Duloxetine Sandoz: Withdrawal of the marketing authorisation application

Duloxetine Sandoz is a medicine that contains the active substance duloxetine. It was to be available as gastroresistant capsules (capsules whose contents are not broken down in the stomach and release the medicine in the intestine) containing 30 or 60 mg of duloxetine.

Duloxetine Sandoz was developed as a 'generic medicine'. This means that Duloxetine Sandoz is similar to a 'reference medicine' already authorised in the European Union (EU) called Cymbalta

Duloxetine Sandoz was to be used to treat major depression, pain due to diabetic peripheral neuropathy (damage to the nerves in the extremities that can occur in patients with diabetes) and generalised anxiety disorder (long-term anxiety or nervousness about everyday matters).

The active substance in Duloxetine Sandoz, duloxetine, is a serotonin-noradrenaline re-uptake inhibitor. It works by preventing the neurotransmitters serotonin and noradrenaline from being taken back up into nerve cells in the brain and spinal cord.

Neurotransmitters are chemicals that allow nerve cells to communicate with one another. By blocking their re-uptake, duloxetine increases the amount of these neurotransmitters available for communication between the cells. Since these neurotransmitters are involved in maintaining high mood and reducing the sensation of pain, blocking their re-uptake into nerve cells can improve the symptoms of depression, anxiety and neuropathic pain.

Because Duloxetine Sandoz is a generic medicine, the company had presented results of tests to determine that Duloxetine Sandoz is bioequivalent to the reference medicine, Cymbalta. Two medicines are bioequivalent when they produce the same levels of the active substance in the body.

The application was withdrawn after the CHMP had evaluated the initial documentation provided by the company and formulated a list of questions.
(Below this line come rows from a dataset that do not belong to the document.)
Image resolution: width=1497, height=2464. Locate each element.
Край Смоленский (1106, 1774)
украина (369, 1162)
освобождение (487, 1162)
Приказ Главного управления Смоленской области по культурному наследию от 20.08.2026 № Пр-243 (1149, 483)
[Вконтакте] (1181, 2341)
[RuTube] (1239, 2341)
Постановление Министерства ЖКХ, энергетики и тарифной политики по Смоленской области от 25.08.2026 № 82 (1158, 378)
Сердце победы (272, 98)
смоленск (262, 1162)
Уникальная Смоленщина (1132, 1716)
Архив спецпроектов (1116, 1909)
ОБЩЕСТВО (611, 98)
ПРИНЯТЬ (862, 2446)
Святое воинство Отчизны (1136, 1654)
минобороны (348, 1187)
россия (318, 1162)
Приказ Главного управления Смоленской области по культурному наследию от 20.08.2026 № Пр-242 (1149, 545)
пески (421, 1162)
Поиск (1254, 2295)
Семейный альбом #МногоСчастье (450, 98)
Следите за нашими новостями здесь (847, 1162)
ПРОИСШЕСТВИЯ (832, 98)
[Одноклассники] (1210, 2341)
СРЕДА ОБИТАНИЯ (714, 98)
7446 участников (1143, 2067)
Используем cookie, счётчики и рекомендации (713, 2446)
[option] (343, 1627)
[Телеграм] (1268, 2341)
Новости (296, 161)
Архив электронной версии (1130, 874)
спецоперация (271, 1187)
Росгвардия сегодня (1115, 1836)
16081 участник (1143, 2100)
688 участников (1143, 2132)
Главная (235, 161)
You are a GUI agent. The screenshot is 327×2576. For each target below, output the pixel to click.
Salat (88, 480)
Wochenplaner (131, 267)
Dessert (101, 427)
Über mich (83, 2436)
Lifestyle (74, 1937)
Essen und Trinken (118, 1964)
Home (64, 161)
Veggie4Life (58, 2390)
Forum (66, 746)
The company had not yet responded to the questions at the time of the withdrawal.

Based on the review of the data, at the time of the withdrawal, the CHMP had some concerns about whether the two studies conducted to show bioequivalence between the medicine and the reference product had been carried out in accordance with guidelines for Good Clinical Practice (GCP) and was of the provisional opinion that Duloxetine Sandoz could not have been approved for the treatment of depression, diabetic nerve pain and generalised anxiety disorder.

In its letter notifying the Agency of the withdrawal of application, the company stated that it was withdrawing its application because of the identification of GCP issues.